A Novel Algorithm for Thickness Prediction in Incremental Sheet Metal Forming

Incremental sheet metal forming characterized as increased flexibility and local plastic deformation is well suitable for low-production-run manufacturing and a new sample trial production of complex shapes. Thickness thinning is still an obstacle to the application of incremental forming. In this study, a novel mathematical algorithm based on a non-uniform rational B-spline (NURBS) surface was proposed and implemented which focuses on predicting and calculating the final thickness for arbitrary parts in incremental forming. In order to evaluate the validity of the proposed model, the finite element simulation and forming experiments of three kinds of parts, such as truncated cones, truncated pyramids and ellipsoid parts, were conducted. The thickness of theoretical prediction was compared with that of finite element simulation and experiment, and good agreements were obtained.
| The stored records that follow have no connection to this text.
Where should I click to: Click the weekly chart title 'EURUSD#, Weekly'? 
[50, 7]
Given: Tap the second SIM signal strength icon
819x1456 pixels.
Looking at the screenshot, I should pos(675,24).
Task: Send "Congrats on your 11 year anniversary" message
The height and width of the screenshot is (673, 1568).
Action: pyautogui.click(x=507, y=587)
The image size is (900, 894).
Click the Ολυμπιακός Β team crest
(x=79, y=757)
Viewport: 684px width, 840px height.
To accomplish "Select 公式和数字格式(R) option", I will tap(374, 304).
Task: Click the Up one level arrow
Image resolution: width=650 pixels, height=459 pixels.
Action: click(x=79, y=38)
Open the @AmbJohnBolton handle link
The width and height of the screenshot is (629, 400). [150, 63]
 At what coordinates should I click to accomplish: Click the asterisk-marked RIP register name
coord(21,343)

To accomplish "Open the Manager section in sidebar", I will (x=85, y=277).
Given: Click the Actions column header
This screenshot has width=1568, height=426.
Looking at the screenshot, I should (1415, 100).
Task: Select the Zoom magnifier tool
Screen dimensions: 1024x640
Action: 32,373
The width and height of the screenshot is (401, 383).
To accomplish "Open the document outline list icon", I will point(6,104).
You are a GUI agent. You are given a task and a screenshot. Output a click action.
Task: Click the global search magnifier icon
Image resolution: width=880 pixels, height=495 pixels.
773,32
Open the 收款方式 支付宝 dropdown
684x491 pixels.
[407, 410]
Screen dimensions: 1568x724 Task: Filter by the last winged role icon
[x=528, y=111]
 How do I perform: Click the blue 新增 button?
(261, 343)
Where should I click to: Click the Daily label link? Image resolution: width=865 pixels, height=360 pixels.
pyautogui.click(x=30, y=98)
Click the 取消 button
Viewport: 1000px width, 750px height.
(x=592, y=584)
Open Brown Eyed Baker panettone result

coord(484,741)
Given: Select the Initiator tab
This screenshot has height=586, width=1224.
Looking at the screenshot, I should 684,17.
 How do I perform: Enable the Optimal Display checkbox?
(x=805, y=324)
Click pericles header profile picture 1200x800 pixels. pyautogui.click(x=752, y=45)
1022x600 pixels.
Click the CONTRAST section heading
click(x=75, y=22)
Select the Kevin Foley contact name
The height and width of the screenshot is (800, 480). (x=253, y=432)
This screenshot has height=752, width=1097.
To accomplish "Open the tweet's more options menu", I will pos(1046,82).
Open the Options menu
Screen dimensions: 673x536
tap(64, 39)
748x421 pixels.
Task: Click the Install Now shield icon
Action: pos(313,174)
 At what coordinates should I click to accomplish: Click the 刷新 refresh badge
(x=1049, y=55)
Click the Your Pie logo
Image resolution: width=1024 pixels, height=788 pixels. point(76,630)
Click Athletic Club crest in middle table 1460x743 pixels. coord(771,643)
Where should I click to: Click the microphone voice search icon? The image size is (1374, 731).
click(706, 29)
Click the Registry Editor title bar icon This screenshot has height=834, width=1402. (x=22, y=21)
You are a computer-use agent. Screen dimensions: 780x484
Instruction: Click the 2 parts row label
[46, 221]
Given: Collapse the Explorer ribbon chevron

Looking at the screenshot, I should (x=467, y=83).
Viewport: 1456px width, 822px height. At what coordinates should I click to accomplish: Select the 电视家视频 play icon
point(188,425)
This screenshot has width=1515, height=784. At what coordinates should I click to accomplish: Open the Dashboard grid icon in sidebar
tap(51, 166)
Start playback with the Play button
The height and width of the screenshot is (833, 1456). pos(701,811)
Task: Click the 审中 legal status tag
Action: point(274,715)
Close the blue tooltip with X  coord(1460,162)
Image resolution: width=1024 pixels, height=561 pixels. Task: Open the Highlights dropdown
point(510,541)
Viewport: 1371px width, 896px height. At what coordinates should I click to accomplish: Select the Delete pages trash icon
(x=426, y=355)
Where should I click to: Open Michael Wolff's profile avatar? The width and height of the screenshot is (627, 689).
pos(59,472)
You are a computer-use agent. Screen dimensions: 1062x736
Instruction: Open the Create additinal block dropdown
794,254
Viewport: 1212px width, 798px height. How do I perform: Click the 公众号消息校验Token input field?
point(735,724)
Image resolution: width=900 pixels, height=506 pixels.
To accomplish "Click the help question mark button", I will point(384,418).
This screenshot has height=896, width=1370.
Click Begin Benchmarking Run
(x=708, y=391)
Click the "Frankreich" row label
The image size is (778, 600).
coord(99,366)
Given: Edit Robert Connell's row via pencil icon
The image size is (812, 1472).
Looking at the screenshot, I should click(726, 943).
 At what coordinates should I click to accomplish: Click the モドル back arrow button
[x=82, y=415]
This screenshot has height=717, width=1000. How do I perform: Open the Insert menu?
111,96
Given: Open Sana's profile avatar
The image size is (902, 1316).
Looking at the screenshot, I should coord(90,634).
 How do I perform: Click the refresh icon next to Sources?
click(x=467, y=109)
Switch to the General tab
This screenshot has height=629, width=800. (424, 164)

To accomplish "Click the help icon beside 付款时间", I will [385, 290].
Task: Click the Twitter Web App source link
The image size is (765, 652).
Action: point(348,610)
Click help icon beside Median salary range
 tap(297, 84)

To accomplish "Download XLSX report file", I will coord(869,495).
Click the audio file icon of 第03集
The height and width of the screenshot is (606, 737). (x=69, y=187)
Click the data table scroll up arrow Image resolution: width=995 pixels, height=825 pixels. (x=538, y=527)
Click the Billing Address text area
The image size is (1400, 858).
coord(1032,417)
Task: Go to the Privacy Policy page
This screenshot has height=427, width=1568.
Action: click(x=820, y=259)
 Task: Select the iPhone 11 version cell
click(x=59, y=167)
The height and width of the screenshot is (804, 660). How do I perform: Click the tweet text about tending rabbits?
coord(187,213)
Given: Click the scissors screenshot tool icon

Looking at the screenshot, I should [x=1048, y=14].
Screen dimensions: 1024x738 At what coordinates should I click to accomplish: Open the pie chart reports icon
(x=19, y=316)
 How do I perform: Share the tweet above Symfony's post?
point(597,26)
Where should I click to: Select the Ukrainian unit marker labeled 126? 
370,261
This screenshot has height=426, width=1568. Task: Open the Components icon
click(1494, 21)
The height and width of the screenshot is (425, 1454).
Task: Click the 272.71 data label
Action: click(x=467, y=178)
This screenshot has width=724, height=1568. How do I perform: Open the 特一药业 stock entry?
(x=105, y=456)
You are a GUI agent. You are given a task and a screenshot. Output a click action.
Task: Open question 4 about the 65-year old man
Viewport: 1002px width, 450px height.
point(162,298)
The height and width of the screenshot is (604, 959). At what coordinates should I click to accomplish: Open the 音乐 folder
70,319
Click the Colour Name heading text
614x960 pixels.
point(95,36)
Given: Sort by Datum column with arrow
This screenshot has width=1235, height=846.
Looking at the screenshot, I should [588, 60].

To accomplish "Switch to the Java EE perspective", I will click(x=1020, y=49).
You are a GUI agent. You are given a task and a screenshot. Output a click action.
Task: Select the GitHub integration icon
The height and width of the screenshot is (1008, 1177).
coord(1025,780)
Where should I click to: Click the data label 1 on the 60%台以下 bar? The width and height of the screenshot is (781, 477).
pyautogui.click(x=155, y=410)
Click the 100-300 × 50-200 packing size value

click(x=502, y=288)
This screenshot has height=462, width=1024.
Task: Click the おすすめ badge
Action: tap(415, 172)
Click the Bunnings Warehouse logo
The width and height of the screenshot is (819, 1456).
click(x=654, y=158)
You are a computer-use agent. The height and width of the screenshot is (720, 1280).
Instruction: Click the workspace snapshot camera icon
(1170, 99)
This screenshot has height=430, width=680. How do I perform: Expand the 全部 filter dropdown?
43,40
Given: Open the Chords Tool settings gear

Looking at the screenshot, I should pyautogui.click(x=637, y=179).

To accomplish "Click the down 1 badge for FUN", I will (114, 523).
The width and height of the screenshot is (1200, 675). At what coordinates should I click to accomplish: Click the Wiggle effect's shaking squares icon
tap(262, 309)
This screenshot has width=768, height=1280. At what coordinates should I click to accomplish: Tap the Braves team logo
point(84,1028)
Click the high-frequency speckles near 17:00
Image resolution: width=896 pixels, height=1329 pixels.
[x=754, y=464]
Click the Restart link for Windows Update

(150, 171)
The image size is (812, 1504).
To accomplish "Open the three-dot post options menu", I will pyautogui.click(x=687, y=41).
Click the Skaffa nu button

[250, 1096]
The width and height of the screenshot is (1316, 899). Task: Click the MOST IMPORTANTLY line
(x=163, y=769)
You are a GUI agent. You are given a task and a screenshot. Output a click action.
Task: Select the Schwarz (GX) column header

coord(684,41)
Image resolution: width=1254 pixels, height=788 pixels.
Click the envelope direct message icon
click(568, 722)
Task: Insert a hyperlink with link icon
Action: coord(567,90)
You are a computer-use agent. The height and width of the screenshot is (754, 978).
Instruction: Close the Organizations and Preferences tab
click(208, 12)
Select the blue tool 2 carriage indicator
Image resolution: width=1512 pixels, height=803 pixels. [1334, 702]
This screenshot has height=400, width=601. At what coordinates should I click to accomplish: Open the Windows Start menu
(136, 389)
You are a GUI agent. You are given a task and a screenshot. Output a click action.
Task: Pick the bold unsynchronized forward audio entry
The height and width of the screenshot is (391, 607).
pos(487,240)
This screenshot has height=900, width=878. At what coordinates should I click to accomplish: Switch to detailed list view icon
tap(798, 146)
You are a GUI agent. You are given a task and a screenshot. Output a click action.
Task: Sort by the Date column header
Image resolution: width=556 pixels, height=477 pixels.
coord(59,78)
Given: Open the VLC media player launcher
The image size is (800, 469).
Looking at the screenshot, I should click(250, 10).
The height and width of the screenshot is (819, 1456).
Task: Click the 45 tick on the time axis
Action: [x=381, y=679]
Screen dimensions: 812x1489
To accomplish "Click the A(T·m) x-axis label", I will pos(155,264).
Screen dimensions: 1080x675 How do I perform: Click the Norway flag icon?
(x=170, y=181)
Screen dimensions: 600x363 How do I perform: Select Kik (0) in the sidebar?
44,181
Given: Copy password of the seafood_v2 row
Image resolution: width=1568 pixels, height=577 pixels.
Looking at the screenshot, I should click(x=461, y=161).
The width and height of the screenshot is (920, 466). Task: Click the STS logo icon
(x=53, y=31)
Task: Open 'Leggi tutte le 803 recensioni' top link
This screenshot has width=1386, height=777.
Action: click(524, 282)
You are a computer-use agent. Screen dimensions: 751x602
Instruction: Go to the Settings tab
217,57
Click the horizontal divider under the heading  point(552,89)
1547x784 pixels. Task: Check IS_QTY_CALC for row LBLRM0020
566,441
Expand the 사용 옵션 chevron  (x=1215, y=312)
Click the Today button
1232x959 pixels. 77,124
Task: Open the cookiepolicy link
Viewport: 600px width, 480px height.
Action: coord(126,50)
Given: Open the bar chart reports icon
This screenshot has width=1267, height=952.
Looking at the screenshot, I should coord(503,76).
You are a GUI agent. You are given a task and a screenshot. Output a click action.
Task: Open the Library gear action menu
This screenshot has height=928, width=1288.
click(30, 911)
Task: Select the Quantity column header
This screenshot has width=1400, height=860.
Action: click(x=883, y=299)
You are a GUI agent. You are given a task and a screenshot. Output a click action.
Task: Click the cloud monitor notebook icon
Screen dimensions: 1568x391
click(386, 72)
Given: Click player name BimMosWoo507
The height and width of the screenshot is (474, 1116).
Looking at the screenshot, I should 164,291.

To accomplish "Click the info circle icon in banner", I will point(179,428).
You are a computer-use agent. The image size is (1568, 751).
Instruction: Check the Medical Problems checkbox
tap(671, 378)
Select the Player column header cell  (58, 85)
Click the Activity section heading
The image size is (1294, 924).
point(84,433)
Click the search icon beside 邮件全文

The results show that the proposed model and the method are effective and robust for predicting the thickness of the formed parts in incremental sheet metal forming.

Automated summary

Incremental sheet metal forming, characterized by increased flexibility and local plastic deformation, is suitable for low-production-run manufacturing and the trial production of complex shapes. However, thickness thinning remains an obstacle to its application. This study proposes a novel mathematical algorithm based on NURBS surface, which effectively predicts and calculates the final thickness of arbitrary parts in incremental forming. The proposed model is validated through finite element simulation and forming experiments, showing good agreement with the theoretical predictions.